TO DO: The expected output is the set of lines below beginning at the one that contains "1030x1097 pixels." and ending at the final line, reproduced exactly.

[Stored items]
►
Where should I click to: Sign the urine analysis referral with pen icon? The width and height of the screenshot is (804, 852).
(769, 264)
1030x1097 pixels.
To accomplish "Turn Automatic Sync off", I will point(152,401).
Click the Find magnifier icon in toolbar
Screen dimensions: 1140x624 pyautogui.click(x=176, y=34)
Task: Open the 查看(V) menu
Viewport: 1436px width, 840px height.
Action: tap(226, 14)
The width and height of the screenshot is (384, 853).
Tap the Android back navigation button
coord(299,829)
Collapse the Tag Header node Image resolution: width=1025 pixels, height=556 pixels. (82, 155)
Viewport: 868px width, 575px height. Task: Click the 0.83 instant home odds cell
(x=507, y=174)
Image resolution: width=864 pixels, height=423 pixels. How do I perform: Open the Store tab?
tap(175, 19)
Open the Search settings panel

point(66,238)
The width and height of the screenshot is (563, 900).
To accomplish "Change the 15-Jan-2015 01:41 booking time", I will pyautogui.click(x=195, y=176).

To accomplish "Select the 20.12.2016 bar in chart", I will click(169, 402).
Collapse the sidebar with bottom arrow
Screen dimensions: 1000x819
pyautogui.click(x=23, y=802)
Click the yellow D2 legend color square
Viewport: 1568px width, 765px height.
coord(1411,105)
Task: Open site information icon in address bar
◄
ANSWER TO THE EXERCISE:
1030x1097 pixels.
To accomplish "Turn Automatic Sync off", I will point(152,401).
Click the Find magnifier icon in toolbar
Screen dimensions: 1140x624 pyautogui.click(x=176, y=34)
Task: Open the 查看(V) menu
Viewport: 1436px width, 840px height.
Action: tap(226, 14)
The width and height of the screenshot is (384, 853).
Tap the Android back navigation button
coord(299,829)
Collapse the Tag Header node Image resolution: width=1025 pixels, height=556 pixels. (82, 155)
Viewport: 868px width, 575px height. Task: Click the 0.83 instant home odds cell
(x=507, y=174)
Image resolution: width=864 pixels, height=423 pixels. How do I perform: Open the Store tab?
tap(175, 19)
Open the Search settings panel

point(66,238)
The width and height of the screenshot is (563, 900).
To accomplish "Change the 15-Jan-2015 01:41 booking time", I will pyautogui.click(x=195, y=176).

To accomplish "Select the 20.12.2016 bar in chart", I will click(169, 402).
Collapse the sidebar with bottom arrow
Screen dimensions: 1000x819
pyautogui.click(x=23, y=802)
Click the yellow D2 legend color square
Viewport: 1568px width, 765px height.
coord(1411,105)
Task: Open site information icon in address bar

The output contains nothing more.